Je souscris entièrement à ce que Katia Walker explique comme argument justificatif du problème… Il y a peu de temps, tous les amis de l’Europe que je suis et lis sur SLE, avaient l’air de réprouver très sévèrement le programme des FI et en particulier la personnalité de Mélenchon, le traitant d’ irréaliste et le trouvant trop catégorique dans ses prises de position.
N’étant pas d’accord sur tout avec lui et ses amis, je constate que sur de nombreux points il a raison : Mettre la priorité de nos actions sur la sobriété et l’économie circulaire « réelle », organiser cette décroissance qui se révélera non seulement nécessaire mais inévitable, revoir au niveau européen la fiscalité, combattre l’évasion et les paradis fiscaux en Europe même… Je sais que tout cela prend du temps et que les partis politiques se trompent sur leurs priorités.

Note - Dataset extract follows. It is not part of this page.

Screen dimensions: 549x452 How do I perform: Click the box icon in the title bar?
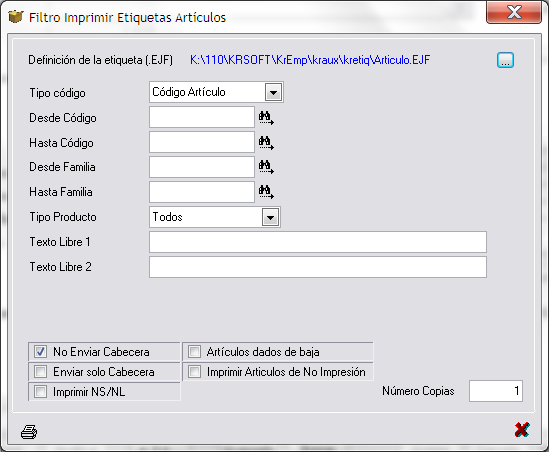pos(15,16)
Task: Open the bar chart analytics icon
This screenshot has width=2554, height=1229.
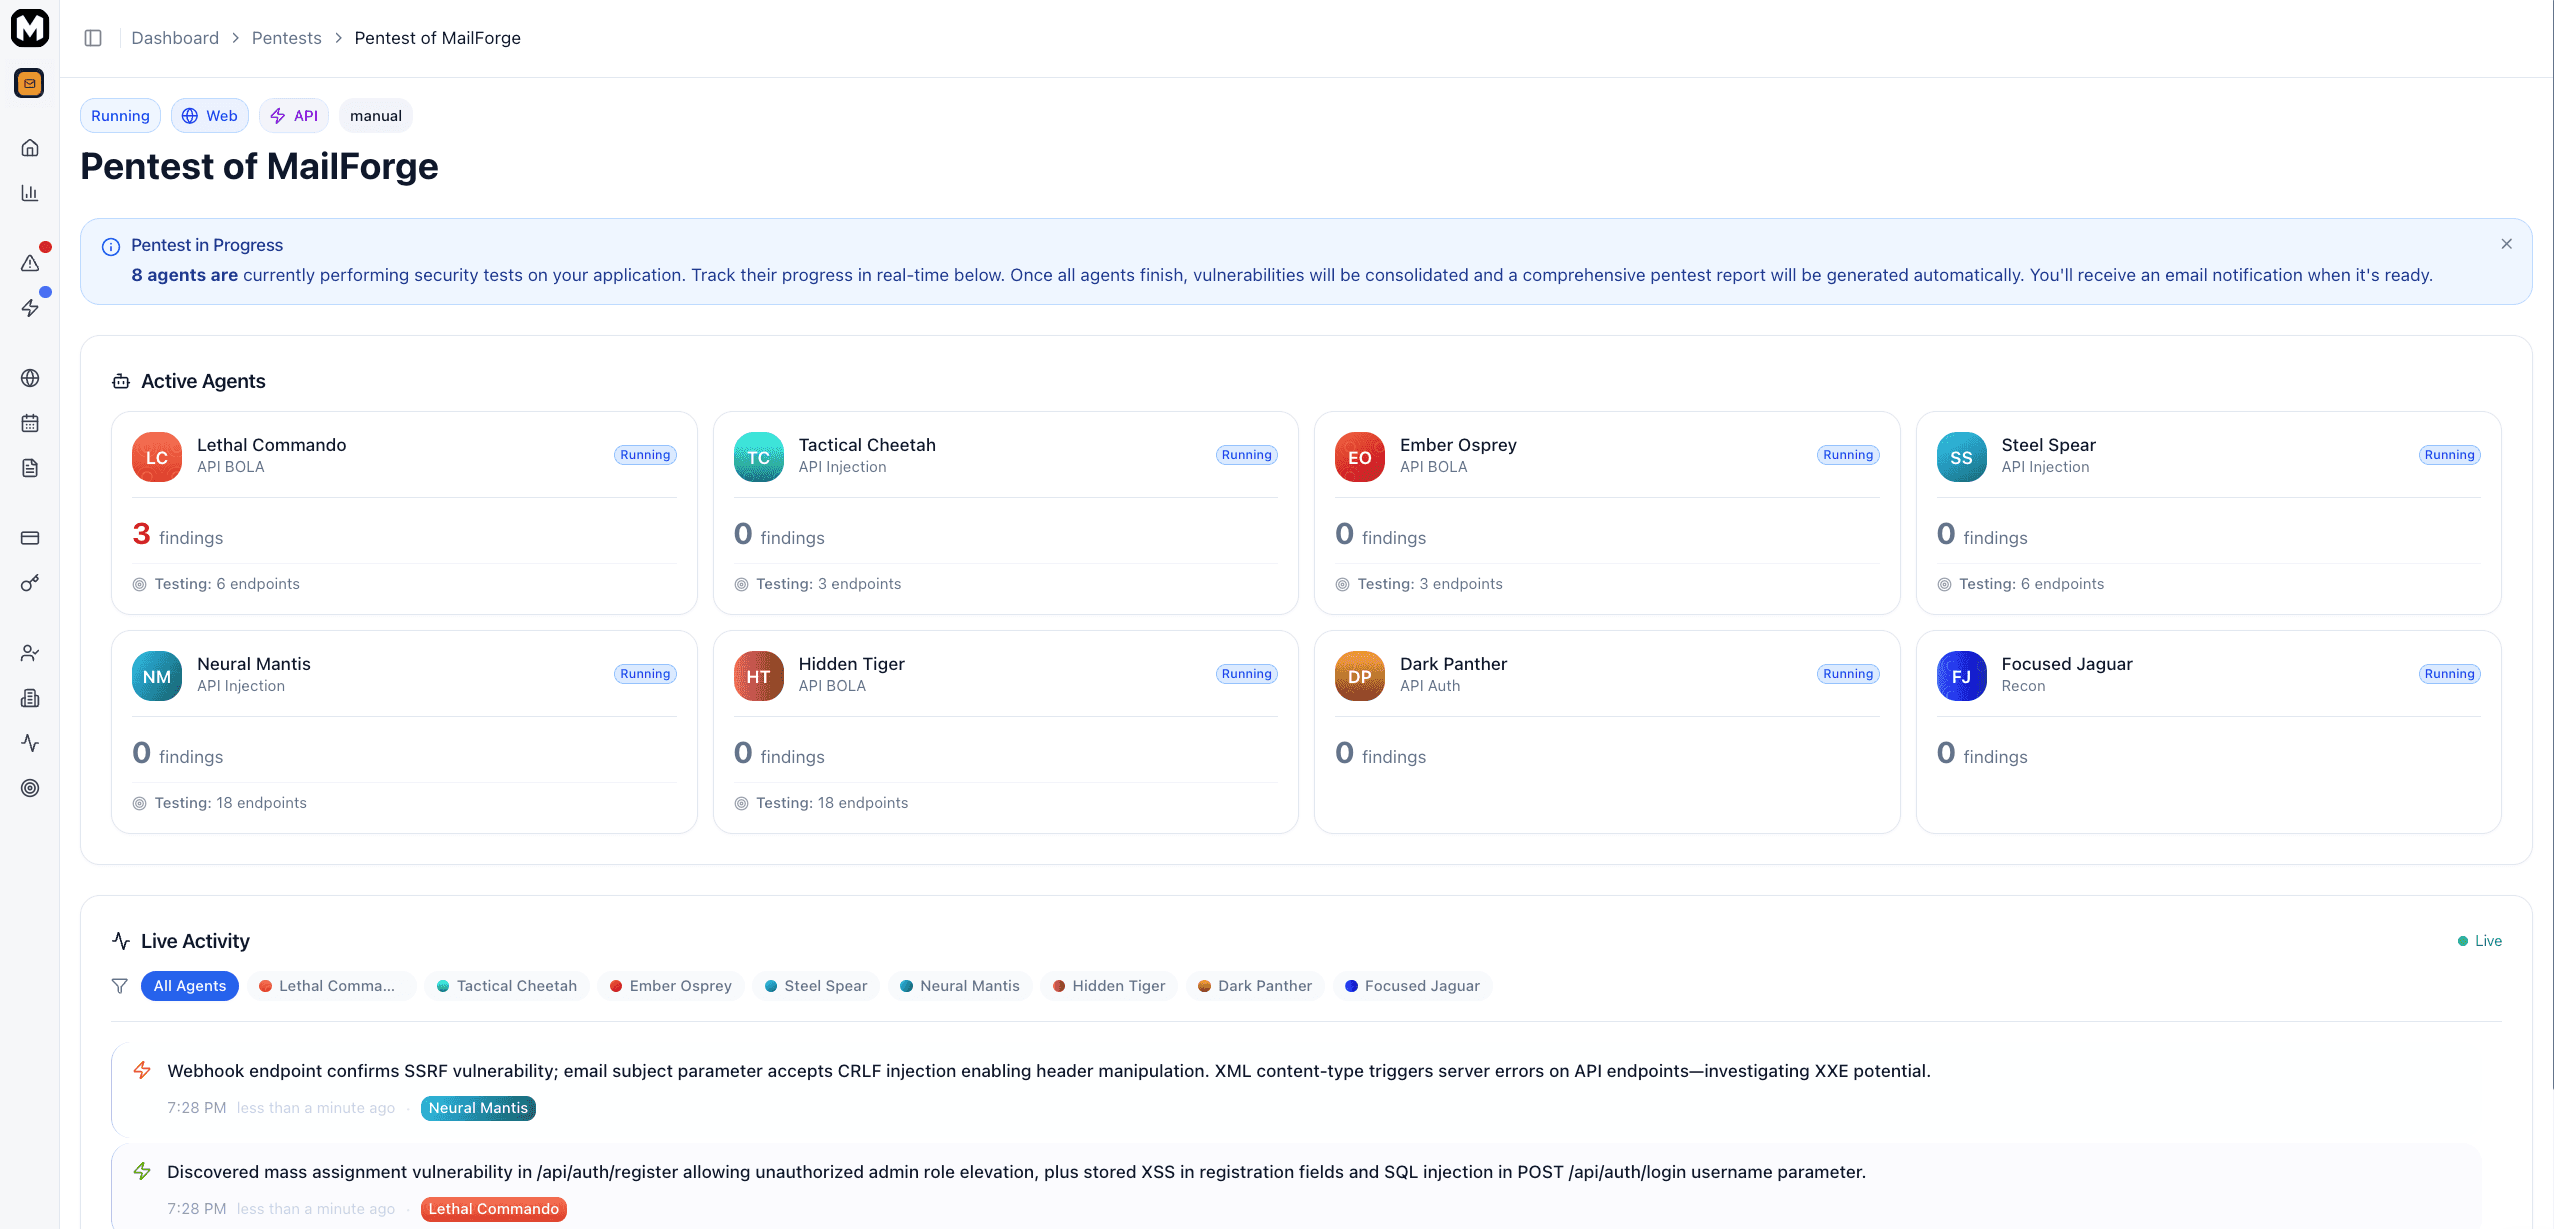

Les hésitations des gens du PS qui ne savent plus où se retourner entre les traditionnels éléphants dont la lutte contre la finance a fait pschitt, et ceux qui sont avec la NUPES, voilà bien des gens qui comme moi voudraient sans doute une révolution… mais sans casser la baraque, sans les excès qui ne feraient qu’aggraver les choses…
Ah l’Europe… Quand chaque pays a tant de mal à s’organiser dans le consensus et la tolérance. Ici, où je vis, la chose politique est en effervescence également ! Ce qui est plus récent que dans notre France si souvent explosive.
C’est vraiment dommage, la perspective de réunir, dans un seul lieu, des journalistes de différentes nationalités était très nettement supérieure à celle d’avoir des journalistes nationaux dans plusieurs capitales de l’Union.
Maurice Guyader
Dommage, mais pour moi, Euronews ne donne pas vraiment des nouvelles d’Europe et encore moins de l’Union Européenne et c’est ce que j’apprécie à Sauvons l’Europe.
Bonjour, une question : vous dites que la chaine va « supprimer l’ensemble des postes de production de l’information de son siège lyonnais pour les déplacer en partie ailleurs ». Où va-t-elle les déplacer et si elle les déplace quelles sont les raisons pour lesquelles elle quitte la France?